A P O P T O S E
Je n’ai jamais cru à la fin du monde. Enfin…Pas maintenant.
Par contre à la fin de CE monde, oui. C’est un « branle pérenne ».
L’obsolescence coule partout dans les veines de la Terre.
Je croyais à la fin d’un monde non pas dans les foudres terrifiantes de l’écroulement des murs de Jéricho. Non. Mais plutôt comme s’écoule notre jeunesse : Insensiblement.
Jusqu’au jour où…
Sans crier gare, et sans paillettes, au cœur du plus banal des jours, IL s’annonça.
Sous la forme d’un instrument inconnu de moi : la kora.
Je ne vis qu’ELLE.
Elle était là, posée du haut de sa splendeur. Un homme la tenait serrée entre ses genoux.
D’une splendeur l’autre.
Je m’approchais. L’homme était occupé dans l’exercice d’accordement des cordes. Je lui demandais de me parler de son instrument.
Il me répondit, toujours sans lever la tête, qu’il était né dedans.
« Je suis un griot. Je connais toute l’histoire des gens de ma famille.
Je suis un seigneur du désert ».
Il se préparait pour un concert. Après avoir récupérer ses coordonnées, je le quittais. Sous le charme de l’instrument.
Bien sûr, je me rendis au concert…
« Elle » était là, ne faisant qu’un avec lui.
Bientôt, une voix.
Une voix que je ne connaissais pas et pourtant qui m’était familière.
Elle portait, comme dit le poète, toutes les multitudes.
Ainsi commença pour moi la fin de CE monde.
Ce qui sortait de lui je n’en avais jamais effleuré la moindre impression. Bien sûr çà n’avait rien à voir avec un de ces arias classiques que j’avais étudiés.
C’était tout simplement une émanation.
De ses entrailles, de son cœur. De son tout.
Un haïku sonore.
Qui me promenait de douceur en rugosité, d’éclaboussements de volupté en âpres raclures, de nostalgies en flèches de lumière.
Je me sentis soulevée, puis aspirée vers des rives obscures.
Face à ce qui m’apparut comme les riffs sauvages de la forêt vierge, je me sentis fondre.
Ma raison soudain baissa la garde : je ne me possédais plus.
Sous l’effet d’une pulsion autant violente qu’imprévisible, je me lâchai. Et commençai de chanter.
Ou plutôt, en écho à ses émanations, je mêlai ma voix à la sienne, sur le même mode de vocalises.
Mon chant le toucha là d’où le sien partait. Qui était son dedans.
Et qui étrangement se fit « notre « dedans.
Il poursuivit ses vocalités, tête enfouie dans sa kora.
Je vis qu’il tremblait.
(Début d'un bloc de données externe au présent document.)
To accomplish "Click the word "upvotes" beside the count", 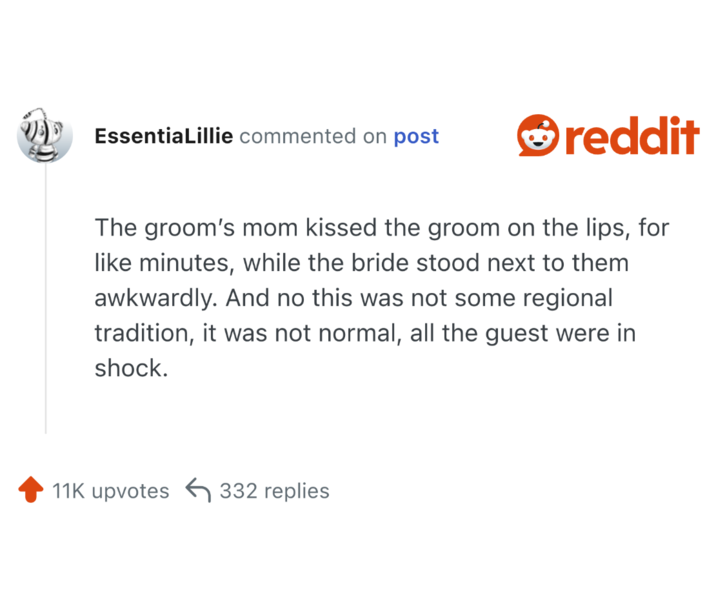I will 130,491.
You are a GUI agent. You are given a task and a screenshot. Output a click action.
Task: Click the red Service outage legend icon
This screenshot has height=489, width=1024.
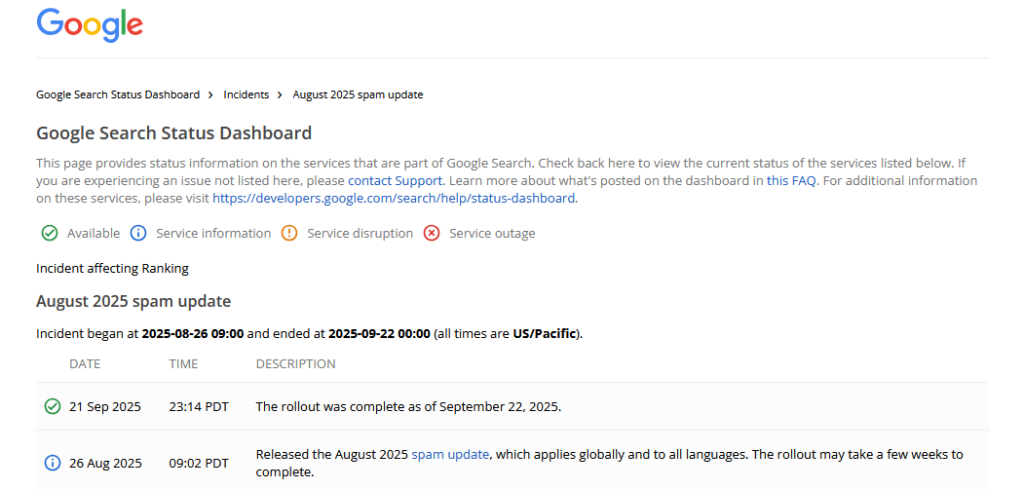(431, 233)
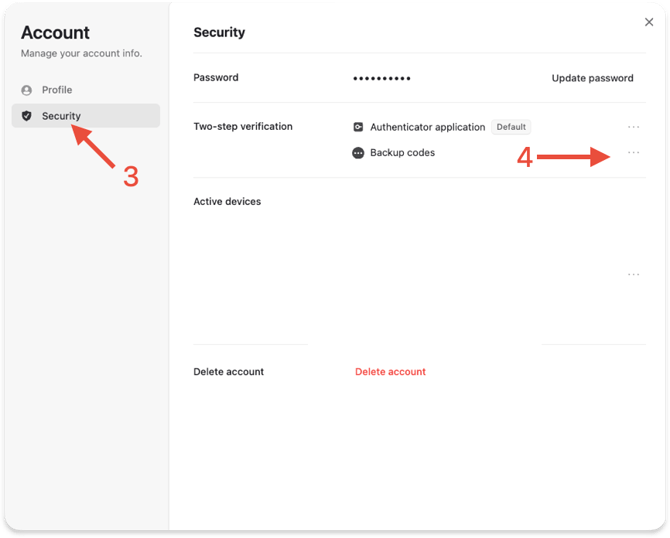The image size is (670, 538).
Task: Click the Authenticator application icon
Action: pos(359,127)
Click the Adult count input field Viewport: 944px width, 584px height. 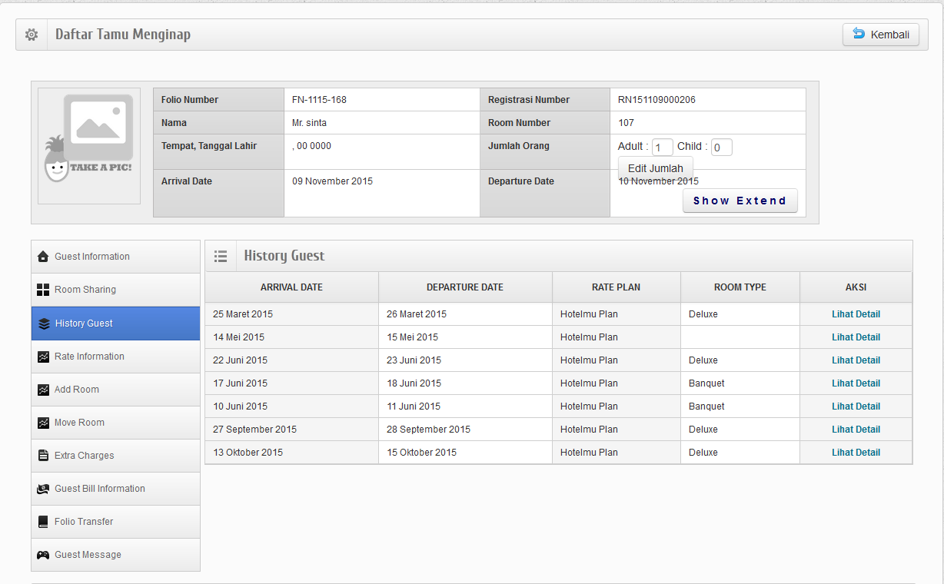(662, 148)
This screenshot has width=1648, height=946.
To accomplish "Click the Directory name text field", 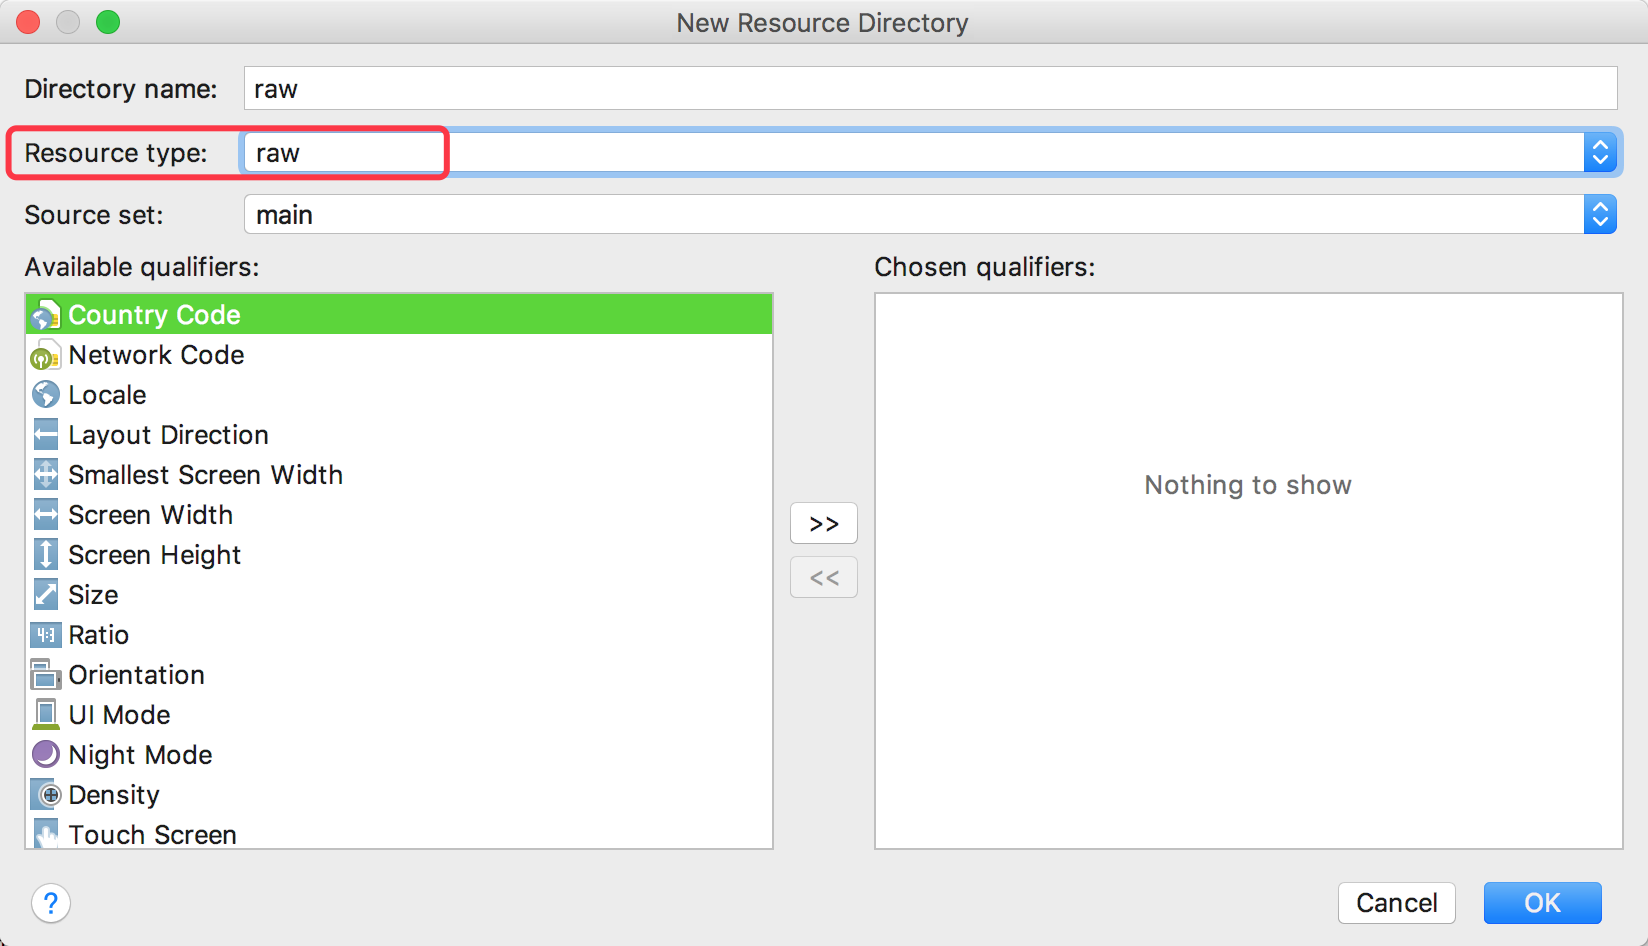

Bientôt tout son corps fut secoué sous des salves de forces terrifiantes. Lorsqu’il émergea des entrailles de sa kora, je découvris son visage.
Il respirait une beauté primitive.
Je me sentis comme prise dans les glaces.
J’avais vu l’artiste.
Là, je soudain, je vis l’homme.
Le désert et ses solitudes innombrables ruisselaient en perles transparentes sur l’ébène de son visage.
Ses yeux étirés jusqu’aux tempes semblaient tombés tout droit des bas reliefs égyptiens. Tout, depuis ses pommettes saillantes jusqu’aux lèvres charnues, rappelaient la grâce d’un pharaon.
Il se leva en dépliant son corps fragments par fragments, du mode végétatif qui anime les êtres authentiques.
Cette statuette de Tanagra vibrait d’une sensorialité sauvage.
Face à cette puissance traversée de transcendance sensuelle,
je tombai à genoux.
Et me fis gazelle…
Je connus la fin de ce monde…Et l’alignement des planètes.